I am trying to peform Retrieval Augmented Generation with langchain and models on HF. It works but it is very slow as GPU seems not to work.
I checked the following:
- GPU on Google Colab is on (I chose T4)
- Some links ask to specify device or n_gpu_layers as arguments, but it doesn’t work (see code below). - Specifically for the device argument, a numerical id was mentioned, I tried 0 (as cuda:0 is retrieved)
the cuda version of ctransformers is installed through !pip install ctransformers[cuda] - I also tried the “model.to(device)” but it seems not to be possible with my configuration.
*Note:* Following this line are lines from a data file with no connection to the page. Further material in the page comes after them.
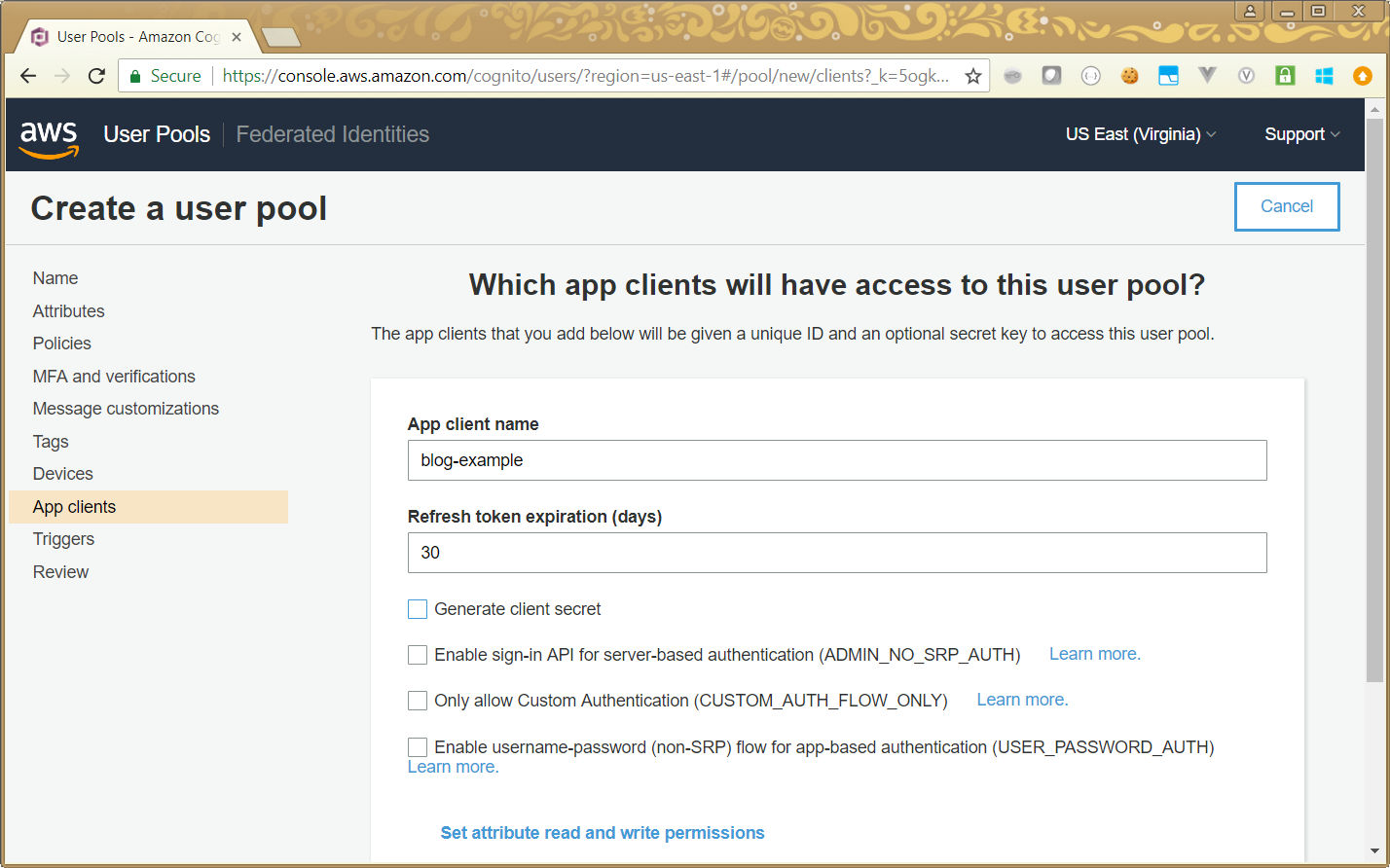
Task: Open Learn more link for ADMIN_NO_SRP_AUTH
Action: click(x=1094, y=654)
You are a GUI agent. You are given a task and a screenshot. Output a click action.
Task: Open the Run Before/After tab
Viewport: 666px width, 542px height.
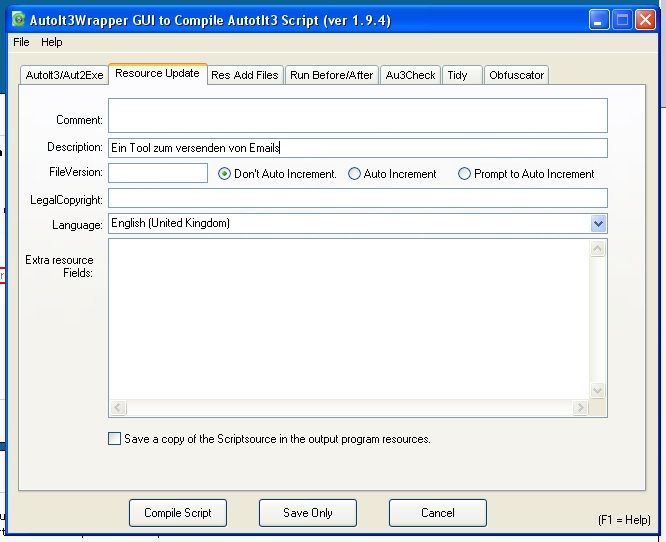coord(331,75)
Here’s the code but I also tried variations as mentioned above:
#Test Llama2 llm = CTransformers(device="cuda:0",n_gpu_layers = 110, n_batch = 512,model="TheBloke/Llama-2-7B-Chat-GGUF", model_type="llama",config={"context_lengrecth" : 4096,"max_new_tokens": 1024}) rag_pipeline = RetrievalQA.from_chain_type( llm=llm, chain_type='stuff', retriever=retriever ) import time start_time = time.time() output=rag_pipeline.invoke("Is a license compulsory for triathlon ?") print("--- %s seconds ---" % (time.time() - start_time)) print(output)